New voices and sublime veterans

An insider's guide to the Jazz Fest
By JIM MACNIE  |  July 31, 2013

 0802_jazz_side_glasper_top.jpg
SPLITTING THE DIFF BETWEEN HIP-HOP AND SWING Glasper.

FRIDAY

The kickoff to the Newport Jazz Festival often brings us superb vocalists, and this year is no different. Freddy Cole is one of the music’s most nuanced singers, an improviser who can wax imperative while delivering nothing but a hush (the superb Bill Charlap Trio backs the singer this evening). There’s a Freddy spin on “You’re Sensational” that I often go back to, and on the new This And That (High Note), he delivers a take on “It Was So Good While It Lasted” that redefines the term “bittersweet.” That last tune is associated with Nat Cole, Freddy’s famed brother and an icon who will loom over tonight’s show. The master’s daughter Natalie Cole headlines the program. Here’s to a niece-uncle pairing that allows room for plenty of subtlety.

SATURDAY

The Newport Jazz Festival has brought a wealth of young talent to its annual program during the last several years. Lefties and envelope-pushers have definitely been a part of the Fort Adams family, even if you have to arrive perfectly on time to catch them. That’s the case this weekend. The must-see Mary Halvorson Quintet is led by an acclaimed young guitarist who is widening the instrument’s vocabulary. She started turning heads in New York a few years ago, and now guides a handful of ensembles that make some of the most exhilarating small band music around. The group pairs Halvorson’s supple trio with brass and reeds, and the unusual interplay bristles with invention — their Bending Bridges was one of last year’s best albums. As was Inana (Pi), by Amir ElSaffar’s Two Rivers. The trumpeter threads Middle Eastern motifs into a brass and reeds dynamic that boasts an Ornette Coleman feel, and their music on Inana percolates as it tips the hat to a Mesopotamian sex goddess.

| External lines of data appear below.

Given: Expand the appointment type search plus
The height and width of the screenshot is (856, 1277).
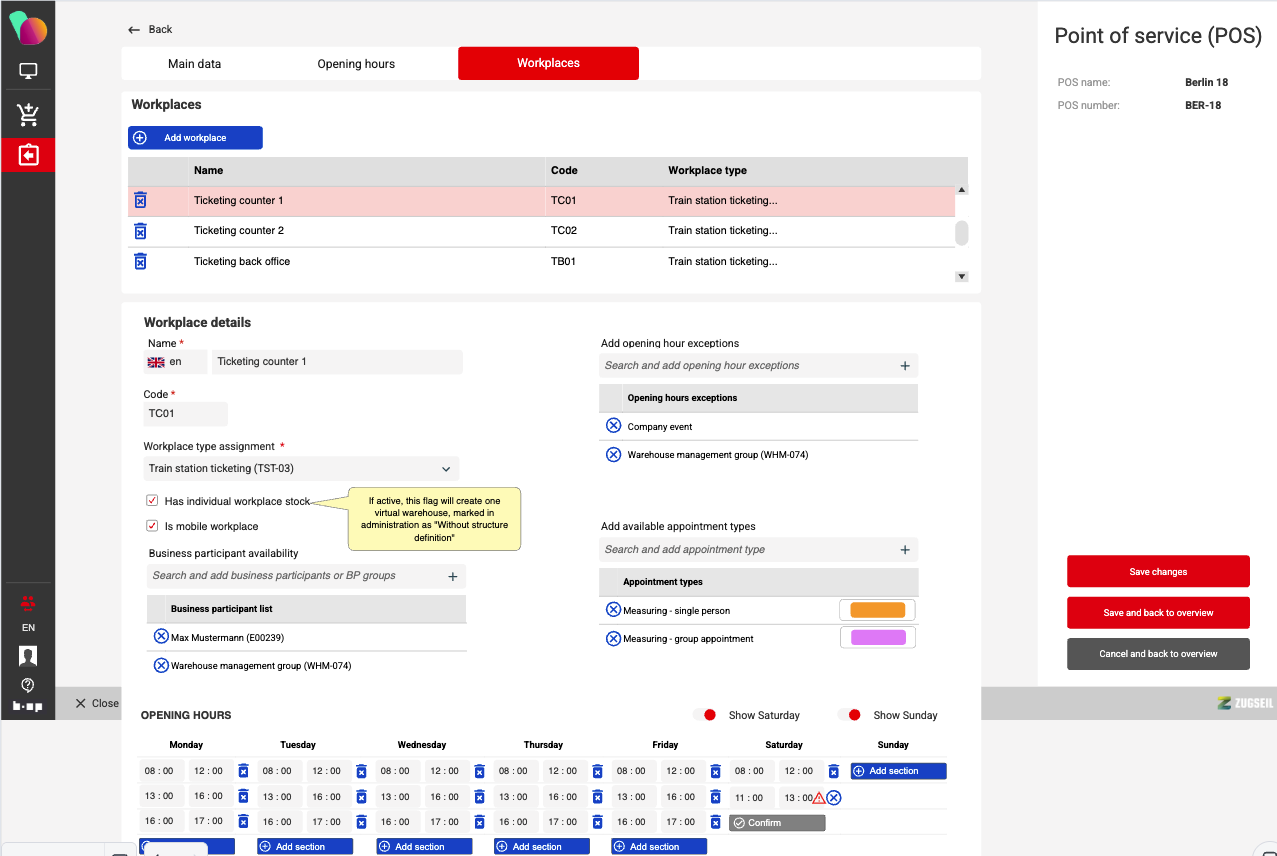Looking at the screenshot, I should [x=905, y=550].
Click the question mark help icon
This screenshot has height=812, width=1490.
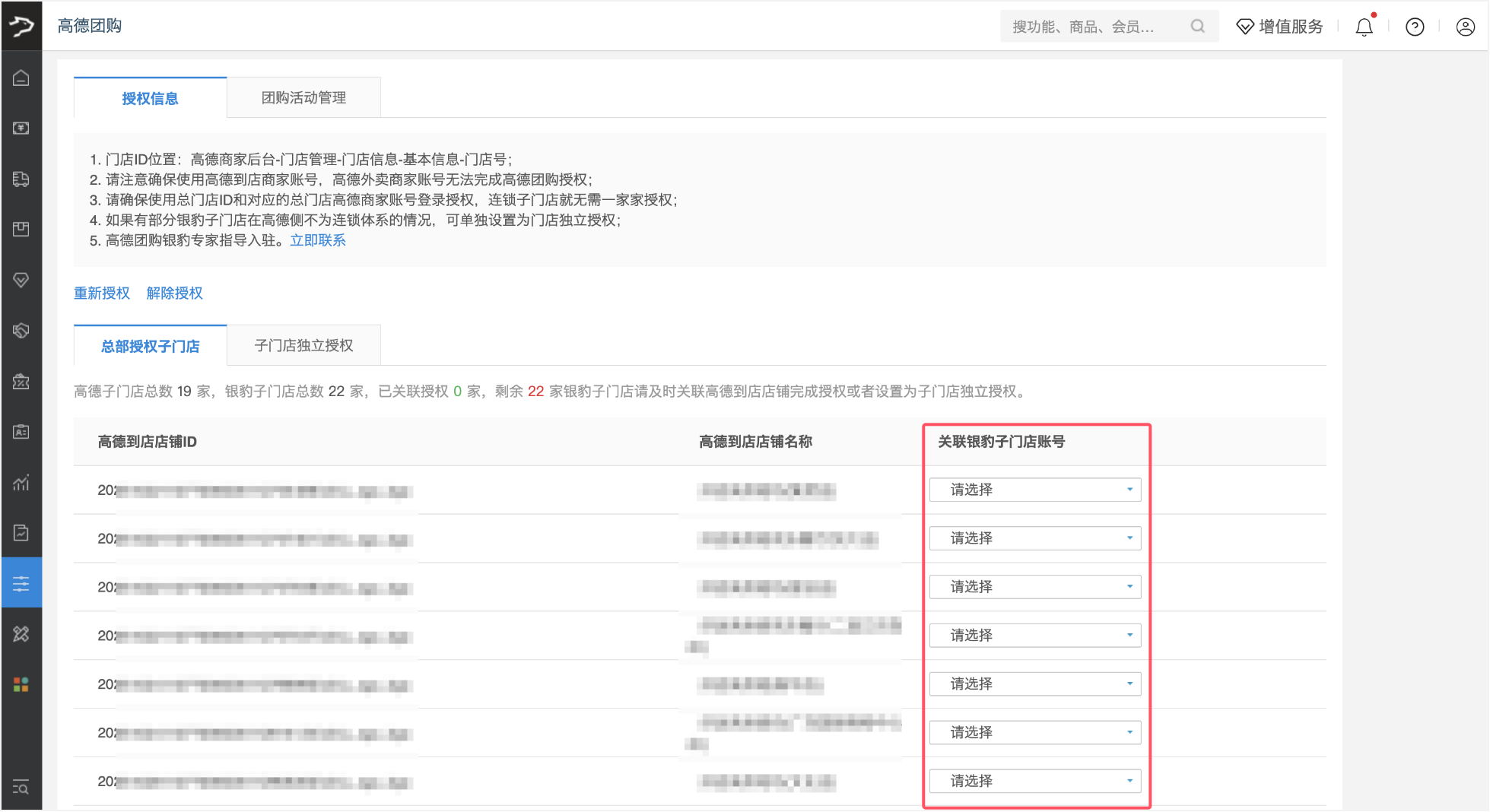point(1414,26)
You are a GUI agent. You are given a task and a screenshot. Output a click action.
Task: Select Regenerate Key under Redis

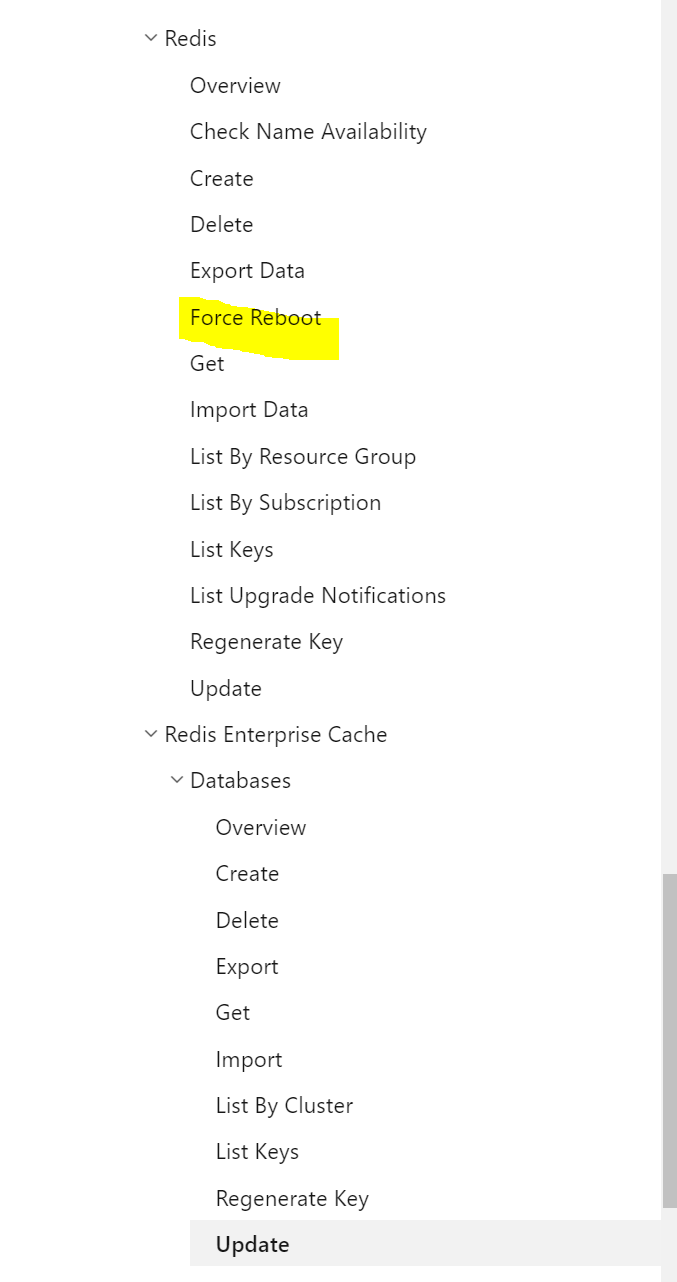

Rez Abbasi is another NYC guitarist broadening his instrument’s grammar with Middle Eastern music allusions, such as Qawwali. By incorporating the music of his heritage (Abbasi was born in Pakistan and raised in SoCal), he’s injecting new rhythmic life into a standard trio approach. Check Continuous Beat (Enja) for fireworks.

Blending the old and new is something that Ray Anderson has done for three decades. The master trombonist will bring his Pocket Brass Band to Newport; their Sweet Chicago Suite (Intuition) is an exemplar of raucousness being rooted. The squall created by the horns (sousaphone, trumpet, and ’bone) simultaneously harks to N’awlins polyphony and free jazz exclamation. Drummer Bobby Previte gives every honk a groove to ride.

You can expect a bit more NOLA in the air when the Bill Charlap Trio opens its arms to reed players Bob Wilber and Anat Cohen. Wilber’s soprano nods to the lyrical intensity of the Crescent City’s Sidney Bechet, and there’s bound to be an homage or three in the set.

Trumpeter Terence Blanchard is a native of New Orleans, and though he writes everything from operas to soundtracks, his deeply swinging jazz always has a lot of down-home swagger.

If it’s a beat you want, the Robert Glasper Experiment is down to fulfill. The terrific pianist has spent his celebrated career splitting the diff between hip-hop and swing, and last year’s Black Radio (Blue Note) refined the latter approach well enough to walk away with the Grammy for R&B Album of the Year. Limber up your neck; the head-bobbing will commence upon his first note.

Speaking of Grammy winners with the word “radio” in their album title, Esperanza Spalding’s Radio Music Society is another outfit that brings jazz structures and solos to a prog R&B dynamic.

Perhaps the day’s most dramatic moments will come from the Wayne Shorter Quartet. The sage composer-saxophonist is celebrating his 80th birthday, riding a rather incredible new album, Without a Net (Blue Note), and inviting his old pal Herbie Hancock to be part of a foursome that already features pianist Danilo Pérez. The group is known for burrowing into the heart of their creations, and a recent Manhattan show reminded us just how intricate their collective maneuvers are. Every show is a master class in group chemistry.

Lew Tabackin, Michel Camilo, Gregory Porter, and Edmar Castaneda round out today’s bill.